Alec shook his head. “I met with a Glaswegian who’d heard of men being held in a house, and then Mrs. Reynolds, Lady Flora’s companion, told me the same story.”

“What Glaswegian?” Josette asked quickly. “He might know more.”

“Not this lad. We were attacked, the pair of us—by thieves, his enemies, who knows? And he got himself killed.”

Celia’s gasp made both Alec and Josette jerk to look at her, as though they’d forgotten her presence. “So that is what you and Padruig were talking about,” she said to Alec. “And why you were all battered that morning. I knew it was more than a disagreement in a tavern.”

Alec nodded, looking unhappy. “I carried the Glaswegian to a church, left him on their doorstep, and rang the bell at the vicarage. I hope they did right by him. Couldn’t have left the poor man on the bank of the Thames to be picked over by thieves.”
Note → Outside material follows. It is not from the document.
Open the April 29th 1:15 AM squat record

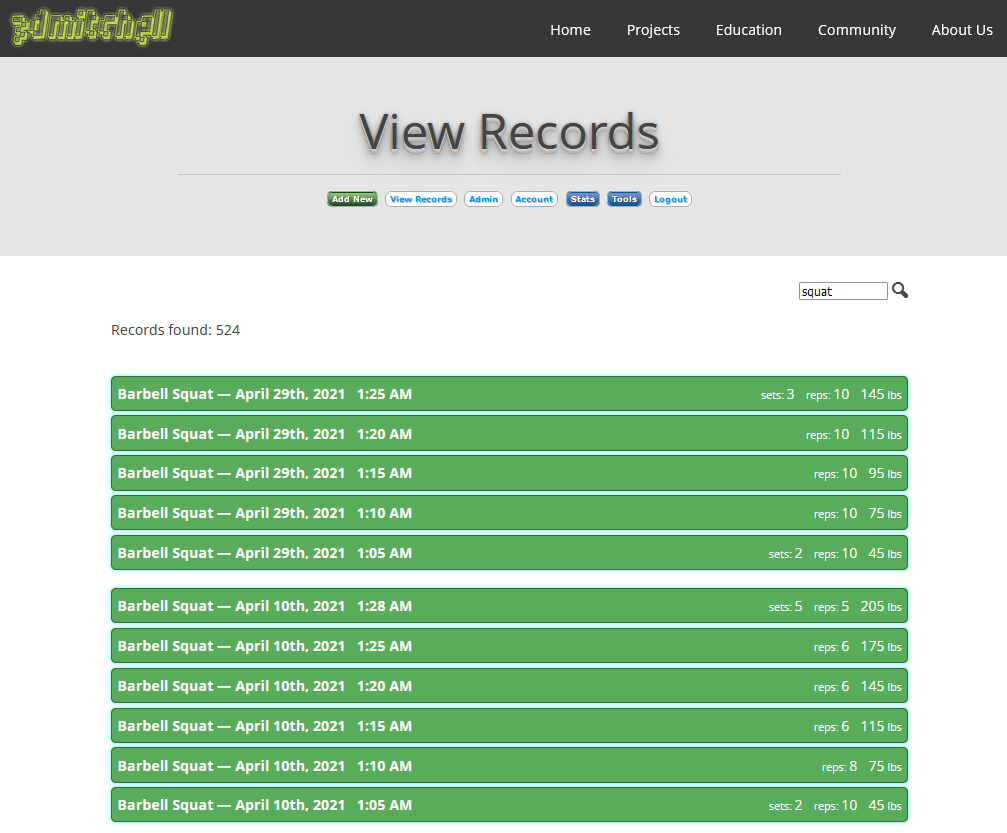point(509,473)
Alec’s sadness caught at Celia’s heart. Here was a man who’d had to make hard decisions, and was still making them.

“I’m certain they took care of him,” Celia said. Dead beggars were put into pauper’s graves, she knew from her charity work, but at least prayers were said for their souls. The vicar would likely assume this was another such poor vagrant. “I am sorry.”

“Not your fault, lass. London’s full of villains. The entire world is, truth to tell. Now to wrest my brother away from them.”

“How?” Josette asked.

Celia noted the despair in her eyes. She was extremely worried about Will, and Celia remembered what Glenna had said the night before—It’s his brother Mum fancies. Celia regarded her with sympathy. It was also clear that Josette did not want to admit what she felt.

Alec drew a blank sheet of paper toward him and picked up her pen. “I saw a house, east of Cambridge, with a long outbuilding, abandoned.” He sketched a rough map with London and Cambridge, and an X where the house must be. He made X’s in two other places, one in Kent, heart-stoppingly close to where Celia’s father’s estate would be, and one north and east of that, in Essex.

Alec then drew the outline of a house, filling in windows, trees, sky, grounds, scrub, all in easy, competent lines. Celia watched the scene come alive as though she peered at it through a window.

“This is the house Mrs. Reynolds and I drove by,” Alec said when he finished. “We didn’t see much of anyone, but there was a sentry, and that road was a lonely one. I haven’t seen the other two houses yet, but I intend to.”